Gardens of the Sussex Weald – Standen & Nymans


Bank Holiday Monday and two houses, one new to me – the Arts and Crafts Standen, the second familiar – the beautiful Nymans.

Standen is an Arts & Crafts survivor, built by Philip Webb and with interiors by Morris & Co., quite complete. The country home of a careful lawyer, it is not an extravagant property (the rooms are modestly proportioned, for family use). The most beautiful green painted panelled dining room, with fitted dressers and fireplace by Webb. Throughout, fabrics and wallpaper by Morris and glass, metalwork, artwork and ceramics by many of the names of the Arts & Craft movement (William de Morgan, Benson, Dresser, Webb, Guild of Handicraft).

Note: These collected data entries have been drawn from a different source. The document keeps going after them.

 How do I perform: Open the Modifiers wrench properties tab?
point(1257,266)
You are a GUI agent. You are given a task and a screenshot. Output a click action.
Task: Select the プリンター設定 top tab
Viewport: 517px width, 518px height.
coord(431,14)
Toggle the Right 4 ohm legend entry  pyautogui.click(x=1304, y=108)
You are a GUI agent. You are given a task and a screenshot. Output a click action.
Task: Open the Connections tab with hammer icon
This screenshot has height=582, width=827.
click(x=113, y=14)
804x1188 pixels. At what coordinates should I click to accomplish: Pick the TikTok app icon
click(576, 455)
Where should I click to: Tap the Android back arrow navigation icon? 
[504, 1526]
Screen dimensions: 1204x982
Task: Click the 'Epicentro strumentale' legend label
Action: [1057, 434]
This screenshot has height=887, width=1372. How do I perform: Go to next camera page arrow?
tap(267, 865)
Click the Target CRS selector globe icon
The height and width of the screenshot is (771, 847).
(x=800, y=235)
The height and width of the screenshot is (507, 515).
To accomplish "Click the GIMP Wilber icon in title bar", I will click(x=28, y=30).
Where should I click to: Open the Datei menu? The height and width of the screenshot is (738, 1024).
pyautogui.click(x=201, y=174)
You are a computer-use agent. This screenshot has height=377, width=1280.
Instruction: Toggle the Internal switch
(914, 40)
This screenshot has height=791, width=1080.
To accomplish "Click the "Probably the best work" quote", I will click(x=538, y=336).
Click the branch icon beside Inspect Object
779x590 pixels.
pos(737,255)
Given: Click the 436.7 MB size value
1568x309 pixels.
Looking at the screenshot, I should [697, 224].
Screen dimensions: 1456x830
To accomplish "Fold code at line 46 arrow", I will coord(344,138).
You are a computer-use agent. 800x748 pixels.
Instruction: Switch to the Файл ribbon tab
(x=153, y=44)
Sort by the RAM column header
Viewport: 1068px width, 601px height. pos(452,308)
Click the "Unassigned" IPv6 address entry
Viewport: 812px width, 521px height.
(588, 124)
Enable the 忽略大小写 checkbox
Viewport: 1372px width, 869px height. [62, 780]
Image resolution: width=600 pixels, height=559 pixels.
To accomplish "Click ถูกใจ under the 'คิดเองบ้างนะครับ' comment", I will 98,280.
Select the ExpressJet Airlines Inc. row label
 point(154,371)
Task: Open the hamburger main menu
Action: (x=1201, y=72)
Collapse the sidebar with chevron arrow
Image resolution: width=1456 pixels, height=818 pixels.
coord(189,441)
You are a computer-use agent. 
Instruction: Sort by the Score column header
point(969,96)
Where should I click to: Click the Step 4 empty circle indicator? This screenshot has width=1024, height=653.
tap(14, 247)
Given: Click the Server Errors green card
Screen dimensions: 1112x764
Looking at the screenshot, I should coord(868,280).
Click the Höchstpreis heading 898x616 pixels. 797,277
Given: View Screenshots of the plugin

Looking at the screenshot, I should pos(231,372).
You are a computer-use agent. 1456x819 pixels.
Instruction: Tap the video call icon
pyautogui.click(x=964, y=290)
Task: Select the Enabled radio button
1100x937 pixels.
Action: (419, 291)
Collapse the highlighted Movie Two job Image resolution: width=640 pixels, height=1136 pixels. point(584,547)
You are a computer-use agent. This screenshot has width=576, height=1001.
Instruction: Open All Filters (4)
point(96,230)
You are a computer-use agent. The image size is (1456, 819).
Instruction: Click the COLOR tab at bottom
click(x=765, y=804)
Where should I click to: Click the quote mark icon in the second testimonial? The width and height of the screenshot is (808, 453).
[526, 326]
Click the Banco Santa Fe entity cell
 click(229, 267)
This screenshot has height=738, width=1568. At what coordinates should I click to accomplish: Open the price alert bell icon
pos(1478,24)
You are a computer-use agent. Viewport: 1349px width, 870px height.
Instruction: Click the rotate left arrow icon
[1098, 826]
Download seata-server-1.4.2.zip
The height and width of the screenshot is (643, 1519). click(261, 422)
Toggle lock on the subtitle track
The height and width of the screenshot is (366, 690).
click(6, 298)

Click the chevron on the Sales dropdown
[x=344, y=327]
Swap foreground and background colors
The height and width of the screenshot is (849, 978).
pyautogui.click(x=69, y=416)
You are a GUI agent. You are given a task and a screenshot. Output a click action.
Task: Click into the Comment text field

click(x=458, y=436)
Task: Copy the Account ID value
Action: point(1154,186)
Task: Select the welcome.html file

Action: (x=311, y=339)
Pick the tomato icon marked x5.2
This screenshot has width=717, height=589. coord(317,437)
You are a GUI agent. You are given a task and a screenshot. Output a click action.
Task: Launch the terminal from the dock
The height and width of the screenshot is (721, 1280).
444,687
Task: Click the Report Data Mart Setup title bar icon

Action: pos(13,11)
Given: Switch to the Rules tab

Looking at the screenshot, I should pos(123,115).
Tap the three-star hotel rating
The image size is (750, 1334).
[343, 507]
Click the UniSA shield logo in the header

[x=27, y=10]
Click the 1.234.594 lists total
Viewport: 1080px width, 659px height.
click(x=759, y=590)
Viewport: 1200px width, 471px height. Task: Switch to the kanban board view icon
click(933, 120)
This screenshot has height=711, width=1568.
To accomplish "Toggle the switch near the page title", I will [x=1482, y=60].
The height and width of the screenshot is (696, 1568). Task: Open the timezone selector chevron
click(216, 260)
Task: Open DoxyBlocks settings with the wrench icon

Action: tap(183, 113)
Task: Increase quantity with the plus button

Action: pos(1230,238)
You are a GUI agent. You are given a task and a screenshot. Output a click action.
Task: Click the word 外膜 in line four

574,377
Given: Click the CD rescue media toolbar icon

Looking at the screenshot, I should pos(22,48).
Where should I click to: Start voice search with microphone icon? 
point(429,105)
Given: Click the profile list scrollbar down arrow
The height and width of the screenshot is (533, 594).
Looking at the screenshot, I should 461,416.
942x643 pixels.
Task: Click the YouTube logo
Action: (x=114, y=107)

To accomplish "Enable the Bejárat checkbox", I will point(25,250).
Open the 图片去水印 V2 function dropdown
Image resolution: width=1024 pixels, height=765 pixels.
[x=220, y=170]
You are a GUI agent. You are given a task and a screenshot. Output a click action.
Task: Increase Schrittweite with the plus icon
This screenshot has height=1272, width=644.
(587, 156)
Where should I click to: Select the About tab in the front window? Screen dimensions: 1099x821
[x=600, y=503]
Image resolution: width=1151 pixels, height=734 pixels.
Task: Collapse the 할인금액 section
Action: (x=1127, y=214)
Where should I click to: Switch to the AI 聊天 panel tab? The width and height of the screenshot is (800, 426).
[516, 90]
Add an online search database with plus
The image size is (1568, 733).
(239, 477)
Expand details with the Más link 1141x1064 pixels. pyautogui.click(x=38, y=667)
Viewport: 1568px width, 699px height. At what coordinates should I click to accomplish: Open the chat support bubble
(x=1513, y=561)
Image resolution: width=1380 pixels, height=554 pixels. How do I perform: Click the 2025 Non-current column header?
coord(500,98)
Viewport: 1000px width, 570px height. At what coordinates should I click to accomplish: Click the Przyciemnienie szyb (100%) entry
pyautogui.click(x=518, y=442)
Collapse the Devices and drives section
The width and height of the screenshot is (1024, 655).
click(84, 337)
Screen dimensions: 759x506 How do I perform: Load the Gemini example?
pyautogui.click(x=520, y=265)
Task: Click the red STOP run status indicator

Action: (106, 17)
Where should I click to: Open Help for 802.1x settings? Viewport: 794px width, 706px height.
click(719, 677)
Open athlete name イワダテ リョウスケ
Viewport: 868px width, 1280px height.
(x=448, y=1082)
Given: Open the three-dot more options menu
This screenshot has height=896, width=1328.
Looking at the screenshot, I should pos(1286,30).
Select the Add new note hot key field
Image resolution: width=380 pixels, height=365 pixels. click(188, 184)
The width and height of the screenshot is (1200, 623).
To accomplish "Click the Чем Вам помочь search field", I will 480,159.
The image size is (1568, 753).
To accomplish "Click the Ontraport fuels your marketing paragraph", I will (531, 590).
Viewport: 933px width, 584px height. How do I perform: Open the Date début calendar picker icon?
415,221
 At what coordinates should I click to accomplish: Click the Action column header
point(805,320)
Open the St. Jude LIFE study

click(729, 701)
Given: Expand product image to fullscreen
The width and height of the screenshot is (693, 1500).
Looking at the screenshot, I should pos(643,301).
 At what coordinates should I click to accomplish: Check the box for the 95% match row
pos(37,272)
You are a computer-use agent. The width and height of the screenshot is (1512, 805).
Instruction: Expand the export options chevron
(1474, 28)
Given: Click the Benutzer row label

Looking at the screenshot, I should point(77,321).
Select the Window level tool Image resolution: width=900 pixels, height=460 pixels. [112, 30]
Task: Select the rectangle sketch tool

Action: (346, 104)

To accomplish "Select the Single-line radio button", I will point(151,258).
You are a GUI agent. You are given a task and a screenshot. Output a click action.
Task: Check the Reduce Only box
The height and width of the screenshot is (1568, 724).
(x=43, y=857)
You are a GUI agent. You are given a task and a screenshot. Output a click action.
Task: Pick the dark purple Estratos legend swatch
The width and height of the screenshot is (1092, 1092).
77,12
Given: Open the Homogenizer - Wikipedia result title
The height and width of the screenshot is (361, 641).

The house is fitted into the crook of a hill, with a substantial quarry garden rising above and behind, terraces dropping down the hill with far-reaching views. Woodland all and about. A ‘productive garden’ with ancient espalier apples – quite amazing specimens.


Below – Looking across the Sussex Weald. Hand split fencing staves.


Nymans, a nearish neighbour, is an altogether different place. A garden foremost, of many and varied delights – a Pinetum (with a large specimen of my favourite Montezuma Pine), Lime Avenue and Prospect overlooking the countryside and estate woods, the Sunken Garden, the Wall Garden, a circular Rose Garden, a very early Heather Garden (1902-ish), Rockery, substantial Wisteria clad pergola next to the Croquet lawn, Winter Garden, Knot Garden, Top Garden and Woodland Walks. A grove of Davidia involucrata, the Handkerchief Tree, surrounded by squat box topiary. I met a scion of the Messel family, an artist in the Nymans Florilegum, whose Uncle planted these trees. You just have to be there before the ‘flowers’ lose their pristine whiteness.


A large part of the gothic House was destroyed by fire in 1947, leaving very romantic ruins as a backdrop to these delightful gardens.


The Heather Garden, originally planned by Ludwig Messel, was one of the first in the country. Meandering grass paths divide a series of large beds, on different levels, which contain a variety of heathers and many rhododendrons grown from seed collected by Kingdon-Ward. Also a considerable group of Pieris japonica.

A destination garden for magnolia, rhododendron and cherry blossom; for spring bulbs and thousands of Fritillaria meleagris; substantial summer herbaceous borders; romantic roses; wisteria (several and covering a 100′ pergola, at least?); rare and unusual trees at every corner; the sight of several mature Acer Bloodgood planted between large domes of clipped holly. Hmmn. One of my Favourite Gardens.

I much recommend a read of ‘Nymans The Story of a Sussex Garden’ by Shirley Nicholson.